Столь же красивому, столь же древнему, столь же славному своими аббатами, святыми и достойными поклонения мощами, как и другие монастыри, Обазину суждено было принять в свои стены тоскливый и холодный мир, вечное однообразие сиротского приюта для девочек.
Если верить некоторым семейным преданиям, двери именно этого заведения с неотвратимостью захлопнулись за дочерьми Жанны Деволь.
Монахини конгрегации сердца Марии, взяв на себя управление опустевшим монастырем, устроили в нем самый крупный в округе приют. Вполне вероятно, что именно в это заведение, расположенное в пятнадцати километрах от Брива, и обратился Альбер Шанель.

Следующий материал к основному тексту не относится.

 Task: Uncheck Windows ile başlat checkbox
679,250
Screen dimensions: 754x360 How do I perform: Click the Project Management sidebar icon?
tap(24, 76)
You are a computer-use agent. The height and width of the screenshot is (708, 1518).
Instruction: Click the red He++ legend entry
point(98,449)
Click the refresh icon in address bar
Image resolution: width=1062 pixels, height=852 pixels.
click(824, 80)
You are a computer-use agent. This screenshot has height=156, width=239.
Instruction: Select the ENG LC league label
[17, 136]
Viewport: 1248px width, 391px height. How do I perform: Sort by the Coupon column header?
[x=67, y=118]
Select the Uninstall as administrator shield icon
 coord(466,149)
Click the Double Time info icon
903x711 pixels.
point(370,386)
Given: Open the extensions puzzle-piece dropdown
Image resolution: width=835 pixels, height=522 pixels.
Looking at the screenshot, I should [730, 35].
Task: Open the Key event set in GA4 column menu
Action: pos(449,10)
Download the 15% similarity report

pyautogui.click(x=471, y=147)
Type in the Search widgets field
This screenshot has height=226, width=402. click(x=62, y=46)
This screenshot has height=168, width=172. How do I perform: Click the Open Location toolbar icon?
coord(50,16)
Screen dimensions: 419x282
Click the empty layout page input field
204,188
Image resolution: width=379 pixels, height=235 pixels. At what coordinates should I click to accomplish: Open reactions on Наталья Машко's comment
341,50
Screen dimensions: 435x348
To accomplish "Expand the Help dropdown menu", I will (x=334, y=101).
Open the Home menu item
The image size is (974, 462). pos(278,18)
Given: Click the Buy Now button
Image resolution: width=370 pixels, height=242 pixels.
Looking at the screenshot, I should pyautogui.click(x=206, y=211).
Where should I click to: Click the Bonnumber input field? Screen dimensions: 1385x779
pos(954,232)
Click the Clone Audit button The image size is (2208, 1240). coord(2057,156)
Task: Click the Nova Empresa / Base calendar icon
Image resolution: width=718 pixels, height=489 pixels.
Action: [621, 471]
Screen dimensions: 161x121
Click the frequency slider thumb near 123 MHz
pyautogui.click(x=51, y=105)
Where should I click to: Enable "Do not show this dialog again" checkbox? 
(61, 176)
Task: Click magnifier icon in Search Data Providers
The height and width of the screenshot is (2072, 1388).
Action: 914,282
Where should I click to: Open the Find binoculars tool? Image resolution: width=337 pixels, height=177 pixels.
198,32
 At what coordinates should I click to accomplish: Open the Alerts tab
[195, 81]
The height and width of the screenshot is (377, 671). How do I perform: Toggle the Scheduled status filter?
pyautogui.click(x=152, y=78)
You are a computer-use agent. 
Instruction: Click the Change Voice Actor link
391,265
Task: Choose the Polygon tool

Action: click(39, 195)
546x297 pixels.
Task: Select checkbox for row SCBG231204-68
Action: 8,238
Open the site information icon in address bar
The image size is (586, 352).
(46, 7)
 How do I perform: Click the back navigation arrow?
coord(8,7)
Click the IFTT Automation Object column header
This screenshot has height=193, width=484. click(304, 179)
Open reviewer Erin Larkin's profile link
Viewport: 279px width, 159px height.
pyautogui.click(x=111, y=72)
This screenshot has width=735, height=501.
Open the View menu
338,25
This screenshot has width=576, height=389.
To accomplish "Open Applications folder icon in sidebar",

Тот факт, что записи, относящиеся к периоду возможного пребывания Жюлии и Габриэль в монастыре, были потеряны или уничтожены, скорее подтверждает нашу гипотезу, нежели опровергает ее. Розыски и исчезновение бумаг, давление, оказываемое «высокопоставленными лицами» с тем, чтобы был изъят или уничтожен тот или иной документ, хранившийся в досье Шанель, были делом обычным. Это не первый сюрприз, с нею связанный. Но нельзя вновь не удивиться тому, с каким упорством пыталась она сделать невозможное — стереть все следы того, что ей пришлось пережить.